*Data supplied*

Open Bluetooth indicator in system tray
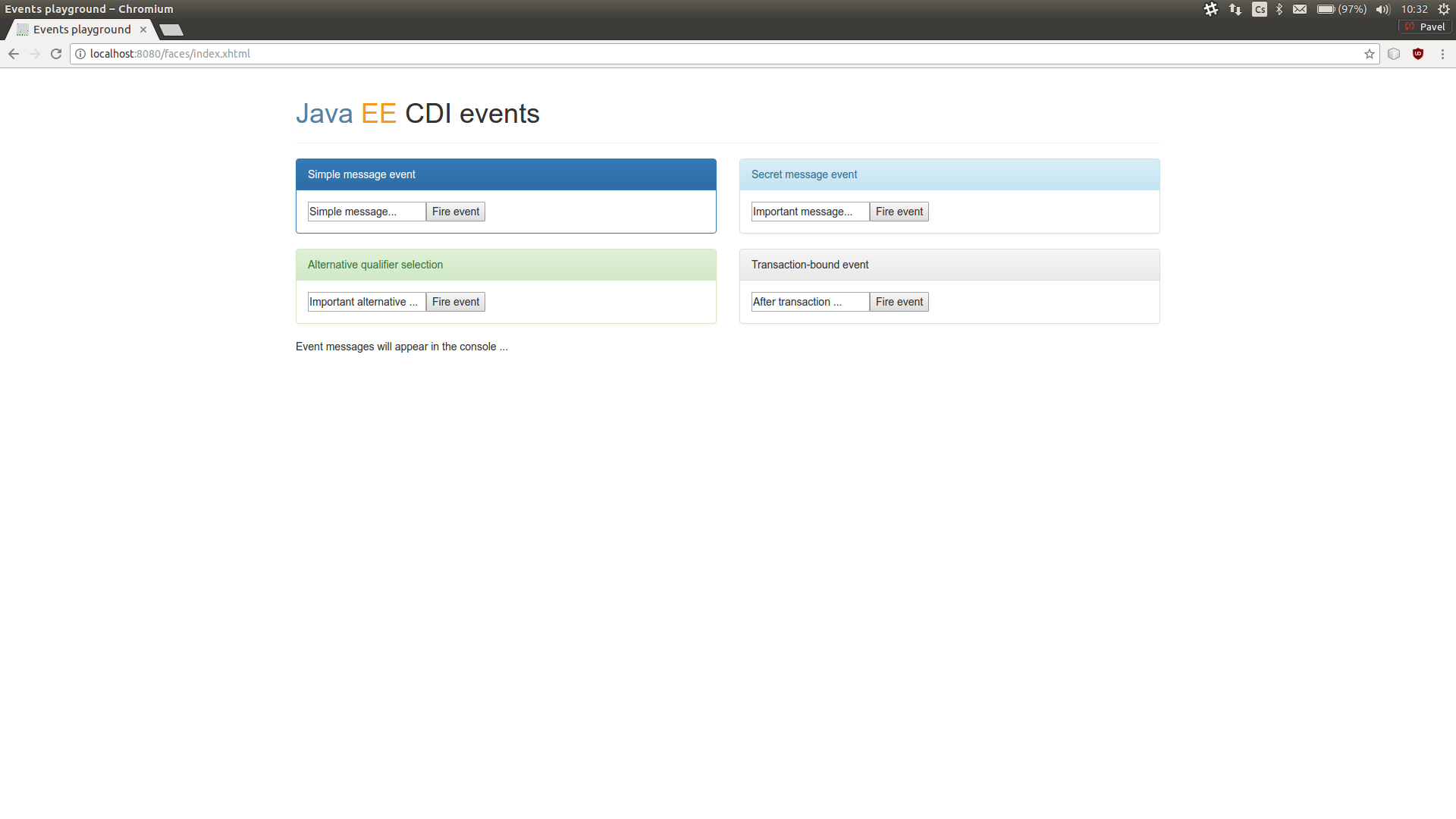 pos(1279,9)
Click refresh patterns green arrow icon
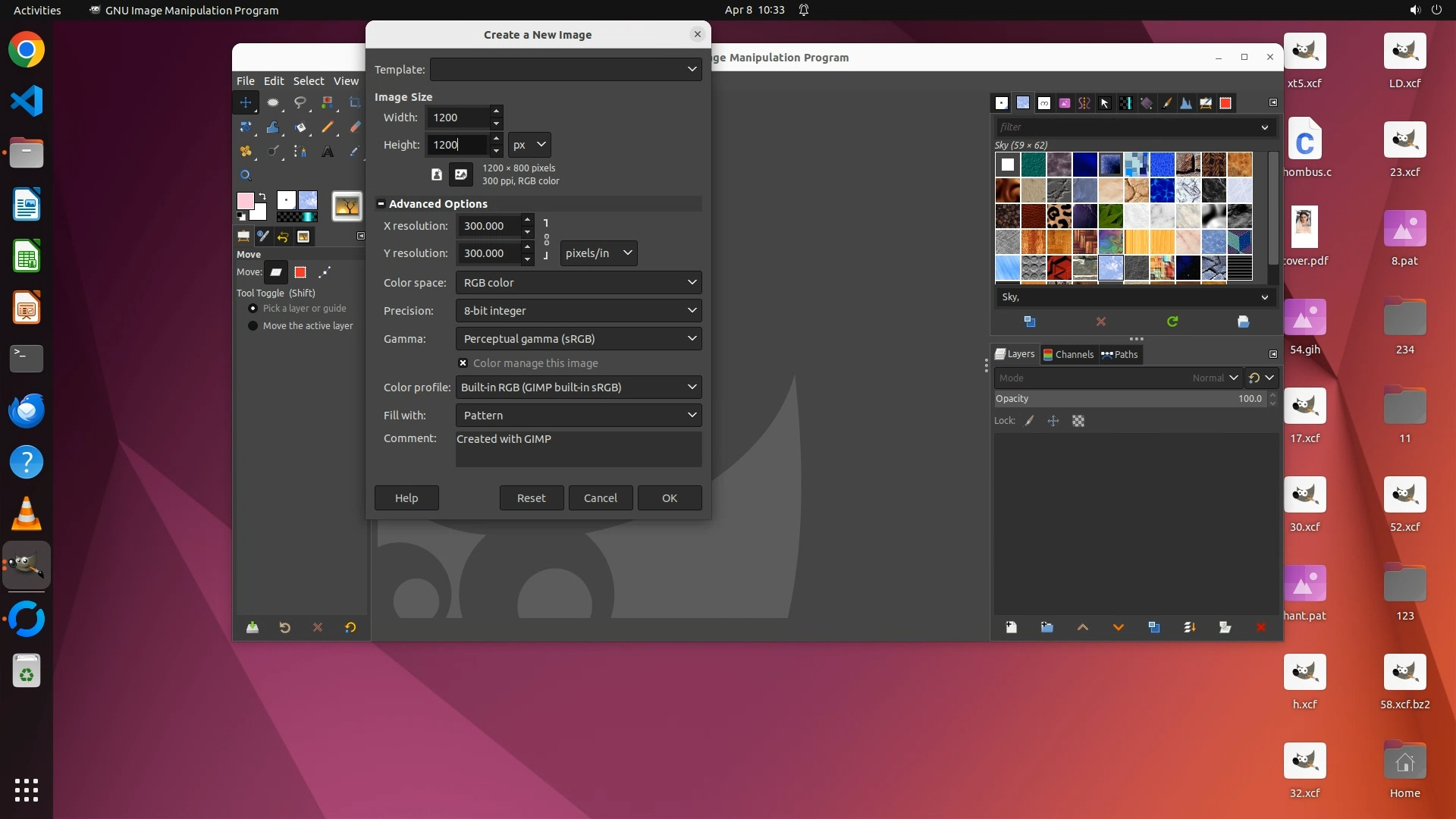Viewport: 1456px width, 819px height. 1172,322
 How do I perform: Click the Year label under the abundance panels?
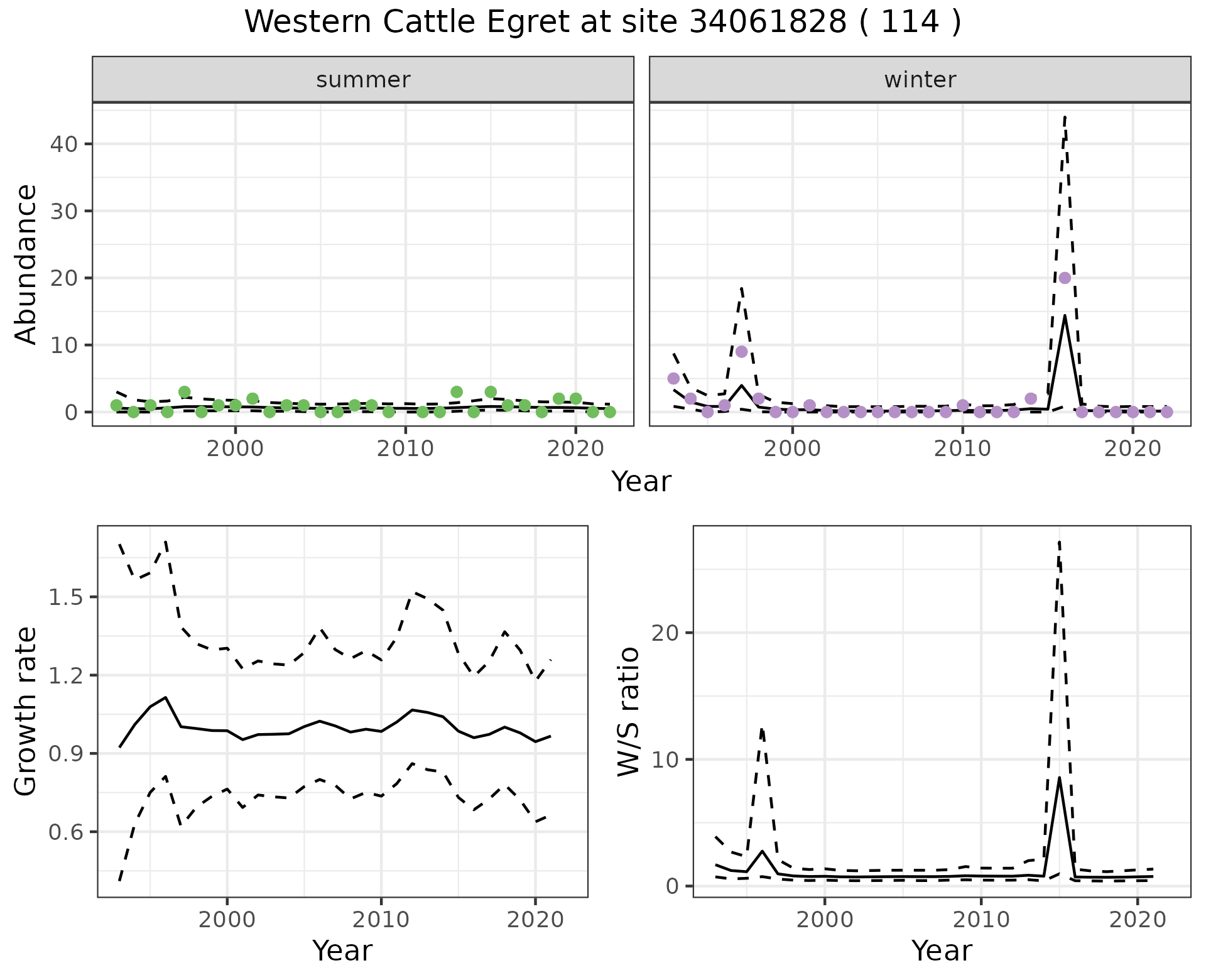pos(641,482)
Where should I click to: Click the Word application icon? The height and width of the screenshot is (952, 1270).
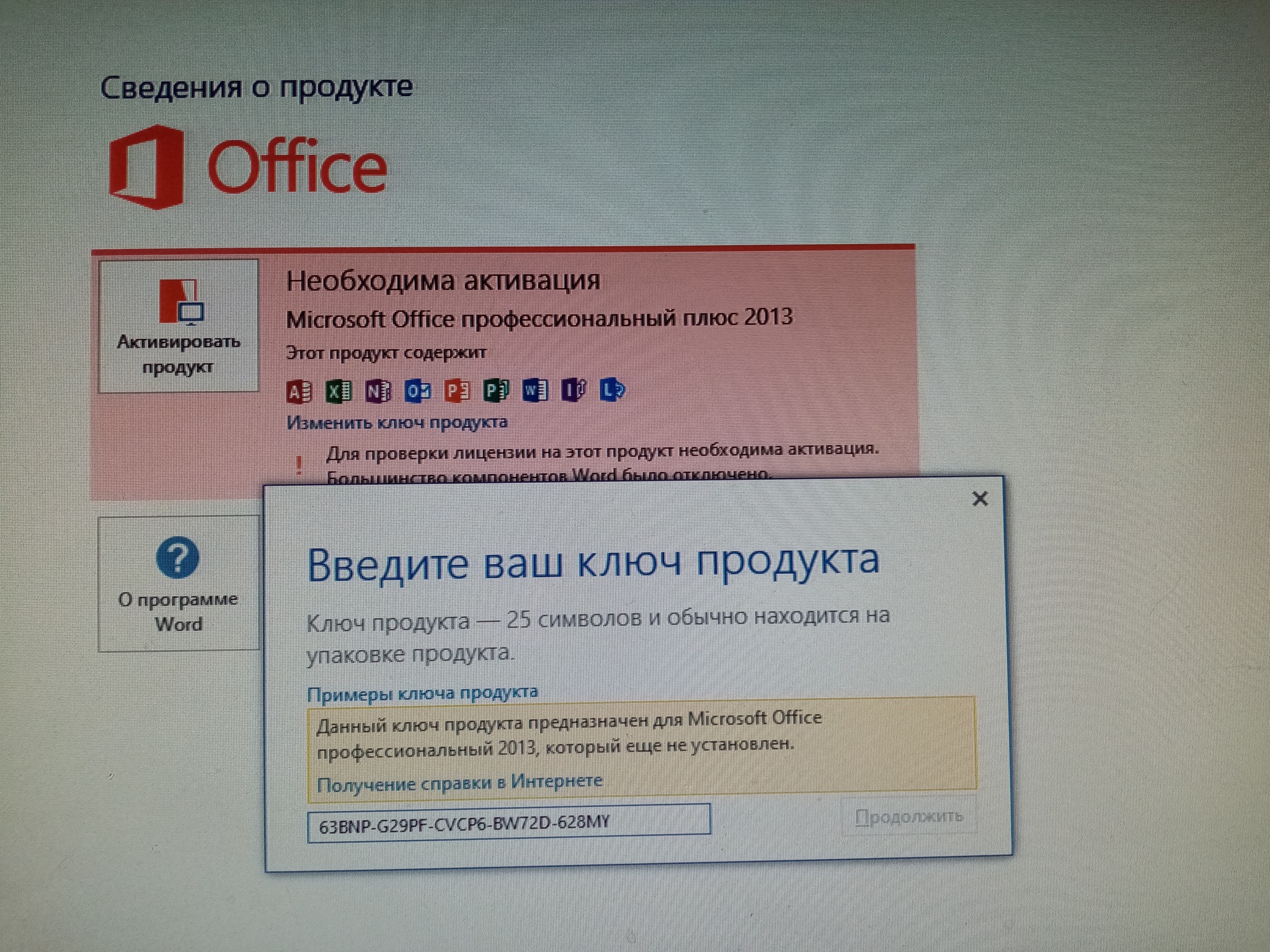535,390
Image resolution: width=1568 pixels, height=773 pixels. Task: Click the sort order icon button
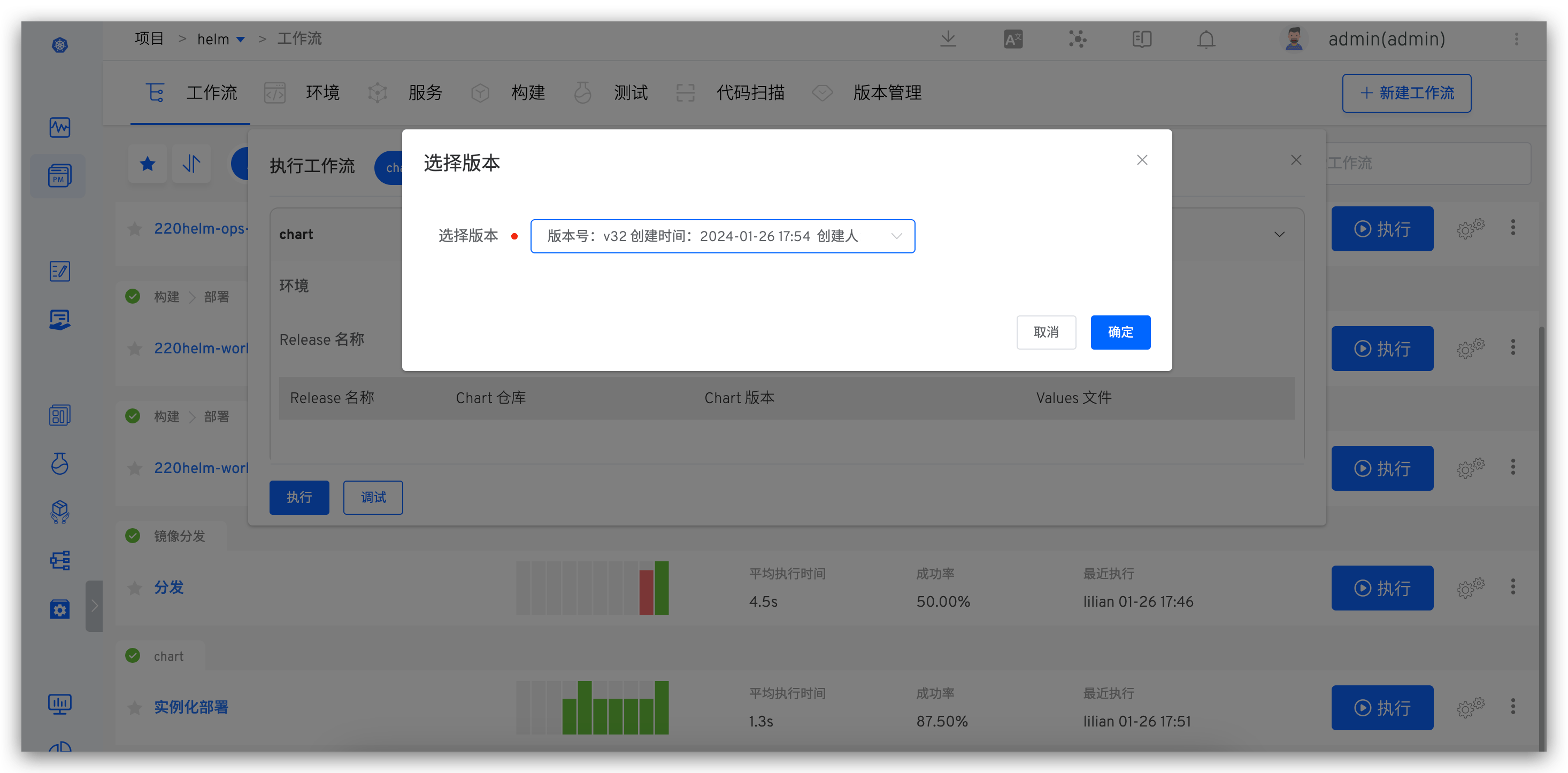(x=191, y=164)
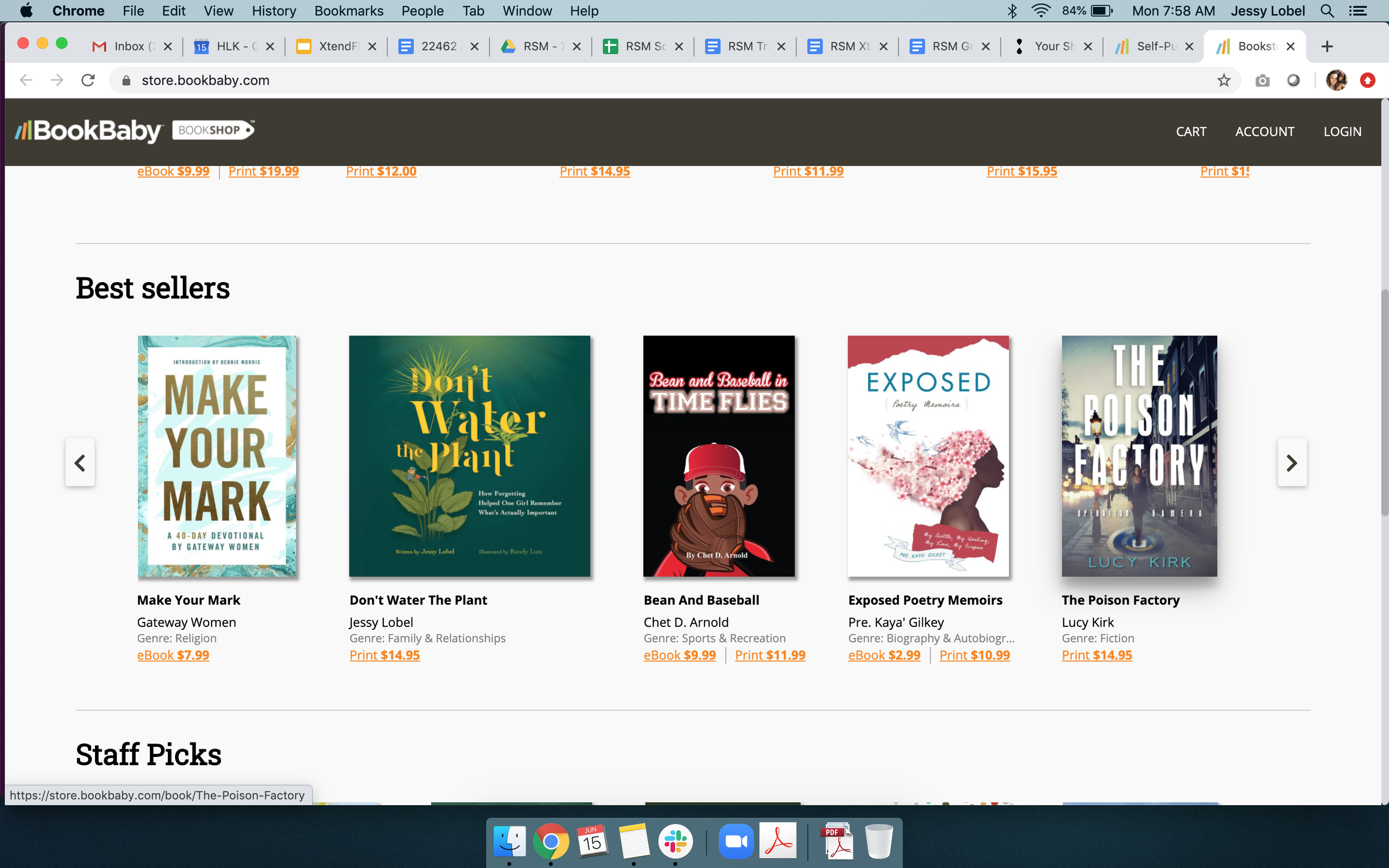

*Task goal*
The output is the data above, repeated exactly, with pictures omitted.

*Result for this exercise*
Open Bluetooth indicator in system tray
 pos(1279,9)
Click refresh patterns green arrow icon
Viewport: 1456px width, 819px height. 1172,322
 How do I perform: Click the Year label under the abundance panels?
pos(641,482)
Where should I click to: Click the Word application icon? The height and width of the screenshot is (952, 1270).
535,390
Image resolution: width=1568 pixels, height=773 pixels. Task: Click the sort order icon button
(x=191, y=164)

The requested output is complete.